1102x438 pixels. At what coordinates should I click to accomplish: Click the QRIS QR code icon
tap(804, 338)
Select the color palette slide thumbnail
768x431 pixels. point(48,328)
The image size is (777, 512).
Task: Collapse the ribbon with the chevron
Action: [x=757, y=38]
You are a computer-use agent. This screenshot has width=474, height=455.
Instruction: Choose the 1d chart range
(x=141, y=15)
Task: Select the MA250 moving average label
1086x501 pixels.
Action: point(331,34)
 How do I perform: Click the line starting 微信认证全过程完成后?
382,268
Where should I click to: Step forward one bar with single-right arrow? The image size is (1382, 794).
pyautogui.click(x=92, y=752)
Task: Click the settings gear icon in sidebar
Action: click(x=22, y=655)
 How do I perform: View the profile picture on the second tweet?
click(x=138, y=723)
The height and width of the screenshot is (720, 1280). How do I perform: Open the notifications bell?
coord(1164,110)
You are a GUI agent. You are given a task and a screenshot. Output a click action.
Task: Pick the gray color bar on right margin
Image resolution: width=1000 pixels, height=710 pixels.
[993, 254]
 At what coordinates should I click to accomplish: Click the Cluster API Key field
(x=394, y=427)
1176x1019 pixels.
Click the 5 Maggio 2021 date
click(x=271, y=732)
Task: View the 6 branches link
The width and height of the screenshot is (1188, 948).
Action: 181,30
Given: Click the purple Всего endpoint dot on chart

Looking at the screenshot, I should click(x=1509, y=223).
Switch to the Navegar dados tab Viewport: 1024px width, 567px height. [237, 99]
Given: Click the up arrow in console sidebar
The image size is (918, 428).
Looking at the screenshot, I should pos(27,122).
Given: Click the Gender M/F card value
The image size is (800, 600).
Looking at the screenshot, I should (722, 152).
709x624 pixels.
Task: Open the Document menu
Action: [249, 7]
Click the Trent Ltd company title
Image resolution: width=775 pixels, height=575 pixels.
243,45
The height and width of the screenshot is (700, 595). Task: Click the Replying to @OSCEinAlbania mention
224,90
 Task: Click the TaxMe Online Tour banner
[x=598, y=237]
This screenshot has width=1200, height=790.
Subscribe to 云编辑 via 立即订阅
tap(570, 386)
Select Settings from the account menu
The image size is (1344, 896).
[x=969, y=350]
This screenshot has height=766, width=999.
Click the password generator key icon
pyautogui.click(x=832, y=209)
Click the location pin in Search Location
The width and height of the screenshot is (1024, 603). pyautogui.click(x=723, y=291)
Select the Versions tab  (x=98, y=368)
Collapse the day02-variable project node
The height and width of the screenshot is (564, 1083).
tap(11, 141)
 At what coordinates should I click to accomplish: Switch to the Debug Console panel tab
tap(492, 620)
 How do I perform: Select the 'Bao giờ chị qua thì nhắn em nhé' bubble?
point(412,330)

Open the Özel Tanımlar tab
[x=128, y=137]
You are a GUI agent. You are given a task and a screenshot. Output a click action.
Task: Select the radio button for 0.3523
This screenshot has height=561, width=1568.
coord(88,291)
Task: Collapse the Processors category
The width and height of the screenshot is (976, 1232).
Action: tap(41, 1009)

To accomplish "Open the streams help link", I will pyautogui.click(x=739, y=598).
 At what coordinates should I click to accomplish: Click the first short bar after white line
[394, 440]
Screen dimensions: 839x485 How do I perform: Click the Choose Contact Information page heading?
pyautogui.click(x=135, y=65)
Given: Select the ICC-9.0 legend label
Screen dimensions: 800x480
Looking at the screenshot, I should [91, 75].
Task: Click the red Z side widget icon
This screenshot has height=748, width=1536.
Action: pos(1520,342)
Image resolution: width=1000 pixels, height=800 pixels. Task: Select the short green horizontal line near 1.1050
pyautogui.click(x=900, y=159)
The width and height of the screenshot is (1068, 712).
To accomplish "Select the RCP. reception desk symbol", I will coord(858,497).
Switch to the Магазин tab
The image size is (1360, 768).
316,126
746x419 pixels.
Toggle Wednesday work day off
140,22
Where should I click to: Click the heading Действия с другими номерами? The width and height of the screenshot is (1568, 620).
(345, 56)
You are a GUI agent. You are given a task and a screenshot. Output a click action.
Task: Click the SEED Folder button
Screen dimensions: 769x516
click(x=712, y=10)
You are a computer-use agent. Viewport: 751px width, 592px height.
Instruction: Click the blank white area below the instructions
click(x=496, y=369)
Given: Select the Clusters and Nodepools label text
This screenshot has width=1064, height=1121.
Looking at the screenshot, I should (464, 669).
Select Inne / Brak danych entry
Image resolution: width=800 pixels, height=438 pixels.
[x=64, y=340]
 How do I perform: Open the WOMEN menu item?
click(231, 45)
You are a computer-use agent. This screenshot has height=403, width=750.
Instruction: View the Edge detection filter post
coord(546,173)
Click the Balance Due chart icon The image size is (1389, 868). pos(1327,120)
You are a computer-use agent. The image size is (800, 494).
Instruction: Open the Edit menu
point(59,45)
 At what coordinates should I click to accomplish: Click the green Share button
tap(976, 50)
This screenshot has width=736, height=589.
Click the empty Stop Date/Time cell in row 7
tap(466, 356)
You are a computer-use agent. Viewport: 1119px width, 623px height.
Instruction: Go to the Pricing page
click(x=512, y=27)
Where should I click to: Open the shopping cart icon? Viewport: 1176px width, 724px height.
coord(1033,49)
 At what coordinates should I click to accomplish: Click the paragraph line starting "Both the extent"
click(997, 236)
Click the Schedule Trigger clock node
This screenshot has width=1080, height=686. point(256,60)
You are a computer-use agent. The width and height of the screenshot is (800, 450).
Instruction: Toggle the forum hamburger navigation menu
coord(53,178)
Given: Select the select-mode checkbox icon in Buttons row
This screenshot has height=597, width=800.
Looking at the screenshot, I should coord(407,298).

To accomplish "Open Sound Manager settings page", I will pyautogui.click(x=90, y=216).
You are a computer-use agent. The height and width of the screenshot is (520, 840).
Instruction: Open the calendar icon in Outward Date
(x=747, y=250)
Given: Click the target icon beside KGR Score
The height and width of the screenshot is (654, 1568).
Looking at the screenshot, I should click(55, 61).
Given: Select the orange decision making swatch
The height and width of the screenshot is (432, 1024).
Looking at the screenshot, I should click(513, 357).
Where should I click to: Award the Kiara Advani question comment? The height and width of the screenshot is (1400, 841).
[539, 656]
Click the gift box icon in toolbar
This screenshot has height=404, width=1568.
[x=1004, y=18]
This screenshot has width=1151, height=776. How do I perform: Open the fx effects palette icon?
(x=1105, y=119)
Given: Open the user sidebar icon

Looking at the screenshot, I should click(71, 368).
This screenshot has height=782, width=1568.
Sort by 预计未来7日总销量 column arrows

:: Exercise objective ::
Go through the listing above and list every line that has the word "link".

:: Reply ::
Task: View the 6 branches link
To accomplish "Open the streams help link", I will pyautogui.click(x=739, y=598).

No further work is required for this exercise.